3) Even “naloxone” found in urine does not necessarily mean that naloxone is metabolized and excreted in urine because “naloxone” was even found in the purified water samples in this study, implying that “naloxone” could just represent dissolved naloxone.
4) A high “naloxone” level can indicate that the urine was collected shortly after naloxone is taken, probably within 24 hours because naloxone is metabolized quickly.
5) “Norbuprenorphine” was found in adulterated urine and even in purified water, indicating that “norbuprenorphine” is not necessarily a metabolite.

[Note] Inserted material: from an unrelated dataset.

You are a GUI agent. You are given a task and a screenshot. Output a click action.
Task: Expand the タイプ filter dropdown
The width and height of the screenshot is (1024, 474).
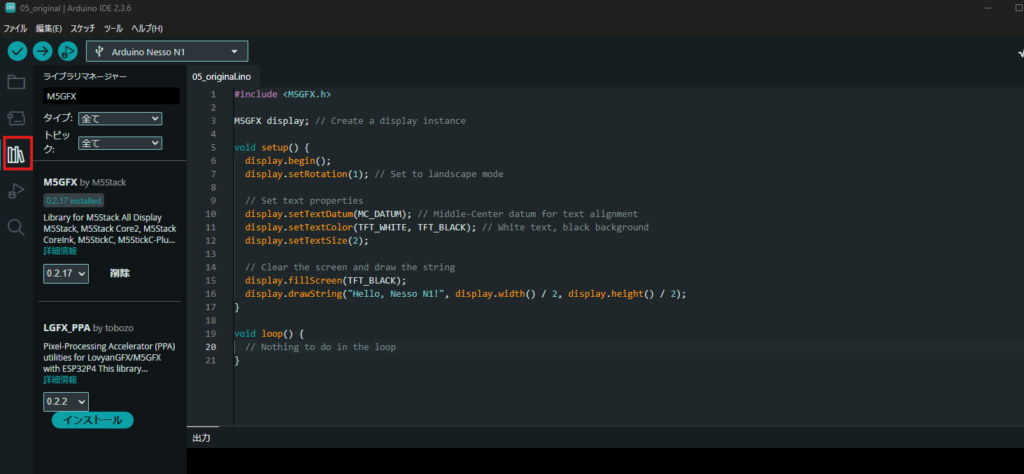click(119, 118)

Therefore, it would be helpful to have an alert system for the laboratory results in the electronic medical record (EMR) when the ratio between “buprenorphine” and “norbuprenorphine” levels is >50. This system could help providers simplify the detection of possible urine adulteration.
Limitations
Limitations of this study are as follows. First, this study utilized 12 urine samples from 15 volunteers, yielding a small data set, resulting in low statistical analysis power. Secondly, the upper limit of measurement levels of “buprenorphine,” “norbuprenorphine” and “naloxone” were 1000 ng/mL, and if the levels were above this amount, they were counted and calculated as 1000 ng/mL. On the contrary, the lower limit of detection for “buprenorphine” and “norbuprenorphine” was 2 ng/mL while that of “naloxone” was 100 ng/mL. Therefore, levels below these cut-off values were calculated as 0 ng/mL. These minimum and maximum cut-off levels could have affected the data analysis results. Thirdly, this study used urine samples that were from healthy individuals who were not on any medications. When the results of this study were applied in daily practices with actual OUD patients who are on buprenorphine/naloxone medications, the levels of buprenorphine and naloxone metabolites in urine might be affected by other factors, including patient medications and other medical conditions. As a result, some caution must be taken in applying the findings of this study to daily practice in OBOT programs. Finally, although “naloxone” levels in urine have been discussed in many previous studies, it is not a general practice to include “naloxone” in urine drug screening tests, especially in immuno-assay qualitative tests. Thus, the application of “naloxone” level results found in this study might be limited.
Conclusion
Urine drug screening tests have been crucial components of OUD treatment in OBOT programs because test results provide fundamental information about treatment progress, including the patient compliance with treatment. However, the urine drug test results should be used with caution; namely, they should never be used for punitive purposes, but instead for a better outcome of patient treatment. Keeping this in mind, this study explored the in-vitro urine experiments and compared them with the results from previous studies, providing further insights into the interpretation of urine drug screening test results in the clinical context. This information can be applied to OUD patient treatment in OBOT programs, especially in clinical decision-making processes. It can contribute to optimal OUD treatments, and consequently, improve the current problematic social issues of increasing opioid overdose incidents.